Фрагмент текста:
● ● ●

Итак, можно назвать немало критиков, которые неприязненно писали о Гоголе: славянофилов и западников, консерваторов и просто продажных писак, защитников теории «чистого искусства» и радикалов (в частности, Писарева, находившего в Гоголе полноту «невежества», а в «Мертвых душах» — «чепуху»).[1] Однако Розанов возвел неприязнь к Гоголю на качественно новый уровень: борьба с Гоголем стала всеобъемлющей, программной.
Как ни странно, исследователи творчества Гоголя, в общем, прошли мимо этого факта, не придав ему того значения, которого он заслуживает. Между тем факт нуждается в критическом анализе по разным соображениям.
Во-первых, мы до сих пор плохо представляем себе место Розанова в литературном движении на рубеже веков. Мы все еще недооцениваем сложную и противоречивую, но вместе с тем яркую роль, которую играл в этом движении Розанов. Наши знания о нем еще приблизительны. Мы наслышаны о его политических грехах, одновременном сотрудничестве в органах консервативной и либеральной прессы и кое-что знаем об ироническом парадоксализме его книг, написанных рукою безукоризненного стилиста. Но в чем заключается основной пафос его литературно-критических работ, количество которых весьма значительно? Спор Розанова с Гоголем, явившийся в свое время событием и скандалом, перерос затем в немыслимое единоборство Розанова почти со всей русской литературой от Кантемира до декадентов.
Во-вторых, наше отношение к Гоголю до сих пор нередко носит, прямо скажем, «школьный» характер. Общий смысл его художественного творчества нам представляется ясным, простым, однозначным. Гоголь — гениальный социальный сатирик. Эта формула никак не вмещает всего Гоголя, в ней есть доля правды, но она слишком узка для Гоголя.
Розанов считал Гоголя одним из самых загадочных русских писателей, может быть, самым загадочным. Он рассматривал творчество Гоголя как тайну, ключ к разгадке которой едва ли можно вообще подобрать. Споря с Розановым, мы убеждаемся в истинной глубине Гоголя.
И наконец, в-третьих, в своей острейшей полемике с Гоголем Розанов, высоко ценя силу гоголевского слова, стремился найти изъяны художественного метода Гоголя, по-своему и очень определенно решал вопрос о гоголевском реализме.

● ● ●

Сохранённые данные:
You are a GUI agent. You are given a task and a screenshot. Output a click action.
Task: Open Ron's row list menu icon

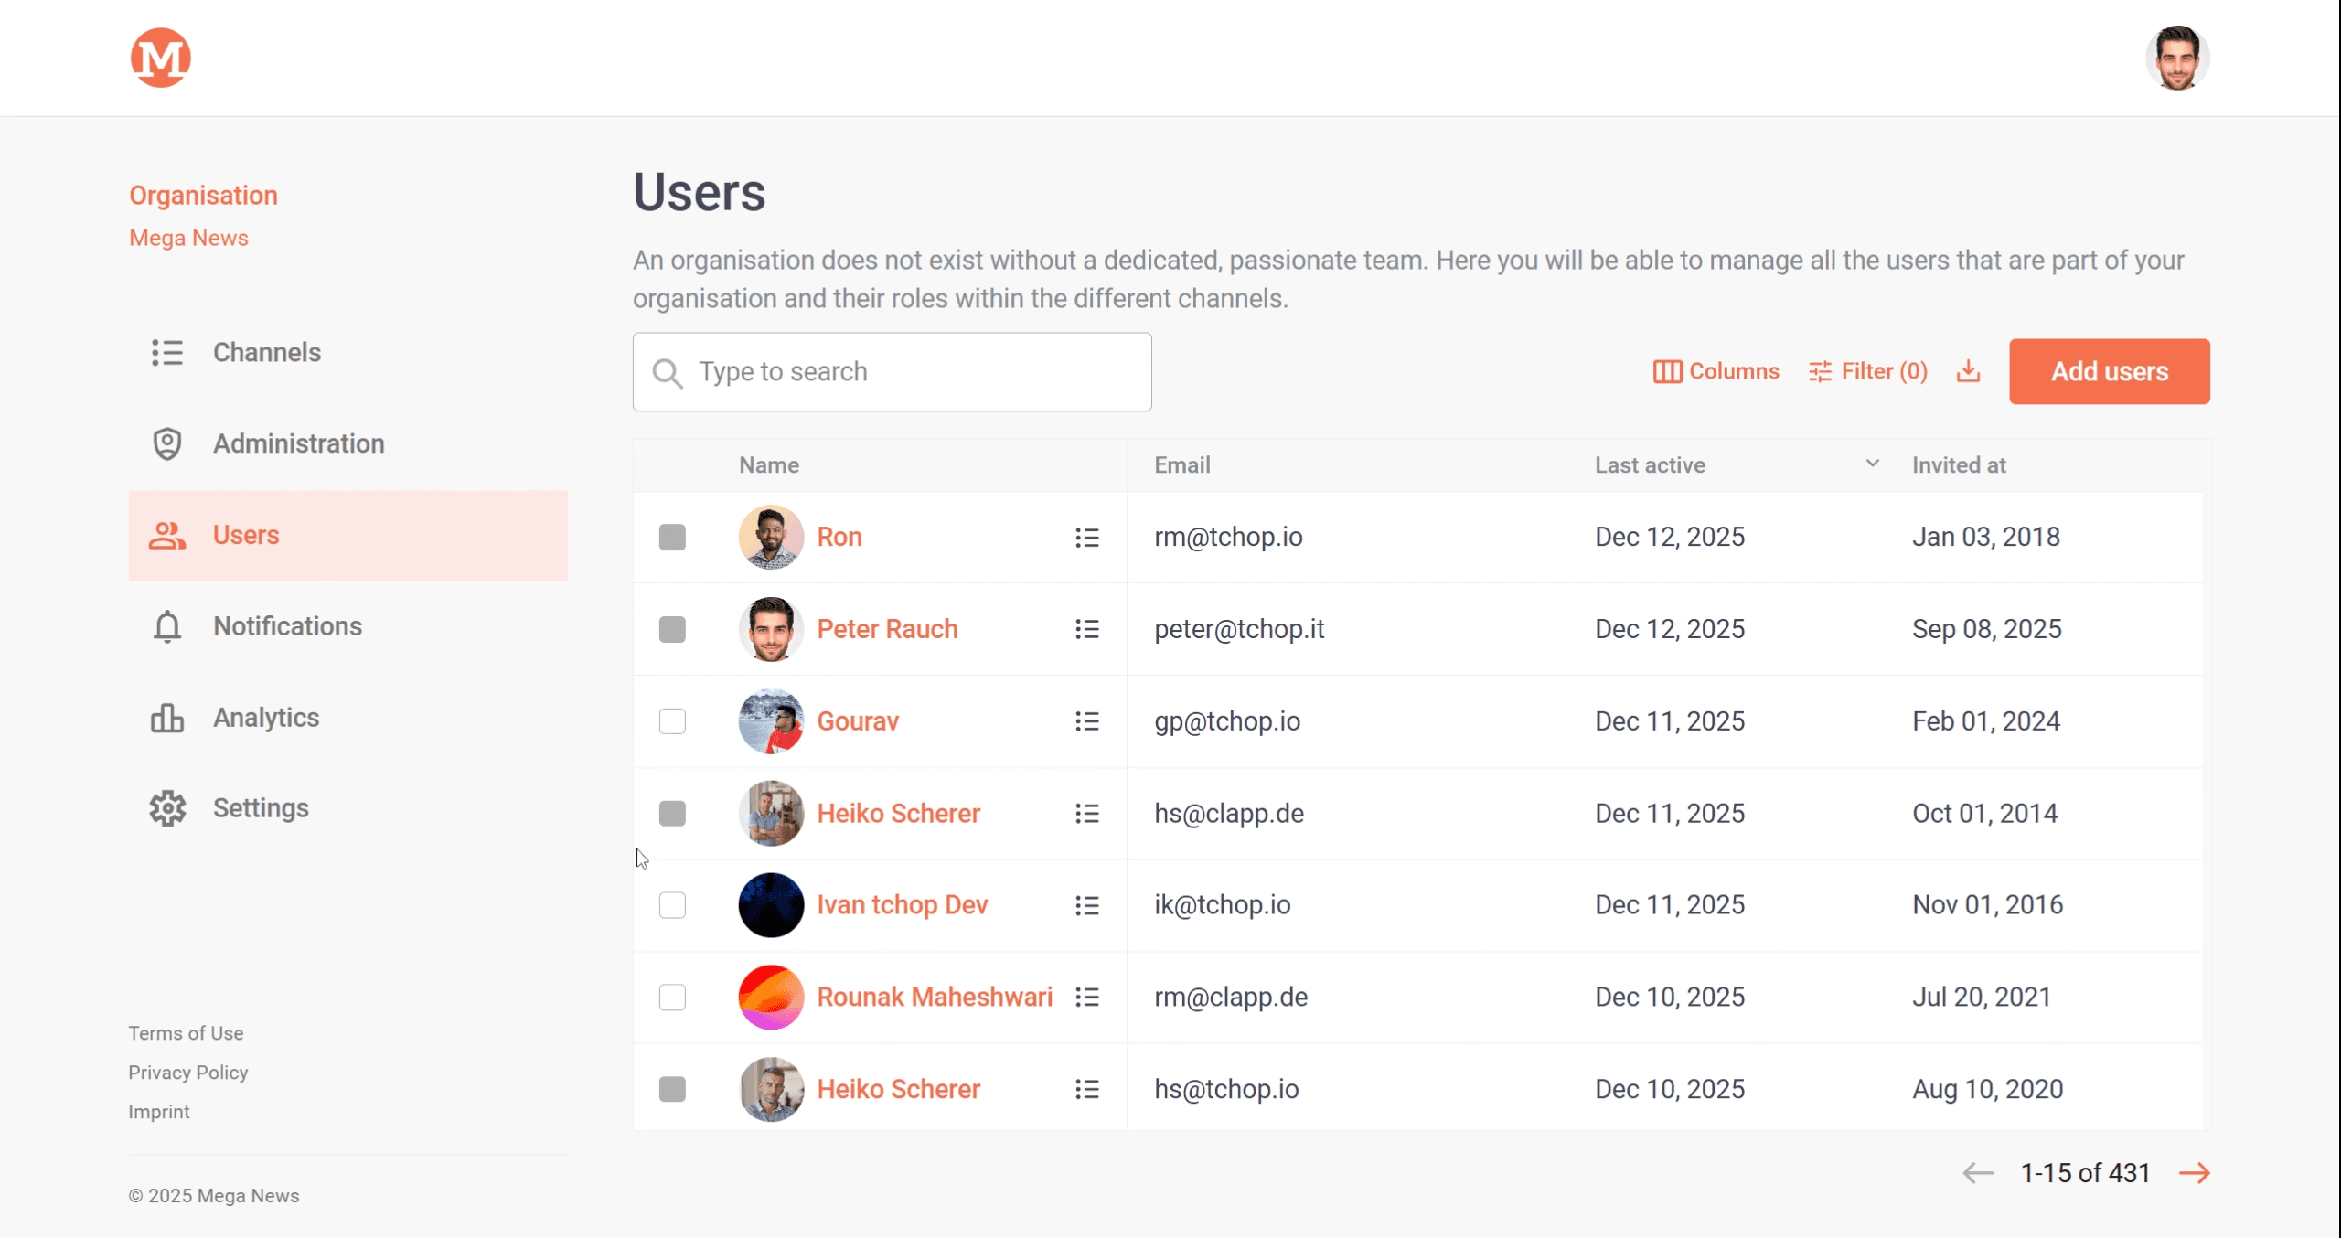pos(1086,538)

● ● ●

Поставленные задачи:
[1] Повторите без изменений отрывок из текста о Розанове и Гоголе от «И наконец, в-третьих, в» до «о гоголевском реализме.».
[2] Почему, согласно тексту о Розанове и Гоголе, борьба Розанова с Гоголем нуждается в критическом анализе? Ответьте в одном–трех предложениях.
[3] Пожалуйста, напишите продолжение текста о Розанове и Гоголе, начиная сразу после его последнего предложения.
Материал для работы не понадобится.

Ответы к задачам:
[1]
И наконец, в-третьих, в своей острейшей полемике с Гоголем Розанов, высоко ценя силу гоголевского слова, стремился найти изъяны художественного метода Гоголя, по-своему и очень определенно решал вопрос о гоголевском реализме.

[2] Во-первых, место Розанова в литературном движении на рубеже веков до сих пор плохо изучено. Во-вторых, отношение к Гоголю часто носит «школьный» характер, а спор с Розановым, считавшим Гоголя самым загадочным писателем, убеждает в истинной глубине Гоголя. В-третьих, Розанов стремился найти изъяны художественного метода Гоголя и по-своему решал вопрос о гоголевском реализме.

[3]
Прежде чем непосредственно перейти к нашей теме, необходимо сказать несколько слов о манере розановского письма и мышления.[2] Розановское письмо — это зона высокой провокационной активности, и вход в нее должен быть сопровожден мерами известной интеллектуальной предосторожности. Розанов, особенно поздний Розанов, автор «Уединенного» и последующих книг — «коробов мыслей», предоставляет читателю широкие возможности остаться в дураках. Традиционный союз между писателем и читателем строится, казалось бы, на незыблемых принципах взаимного доверия. Писатель доверяется читателю, обнажая перед его умозрением мир своих образов и идей. Но и читатель, со своей стороны, также испытывает потребность в писательской ласке. Вступая в незнакомый, зыбкий мир художественного произведения, читатель нуждается в верном проводнике.
А Розанов для читателя все равно что Иван Сусанин для польского отряда. Только, в отличие от Сусанина, он не прикидывается поначалу угодливыми простодушным дядькой. Он расплевывается с читателем на первой же странице книги («Уединенное»):
«Ну, читатель, не церемонюсь я с тобой — можешь и ты не церемониться со мной:
— К черту…
— К черту!»
Читатель не верит. Он произносит свое «к черту!» непринужденно, со смешком, он убежден, что это — шутка. Ведь ему, читателю, уже давным-давно надоели слишком податливые авторы. Он даже жаждет остроты и борьбы. Он готов к потасовке.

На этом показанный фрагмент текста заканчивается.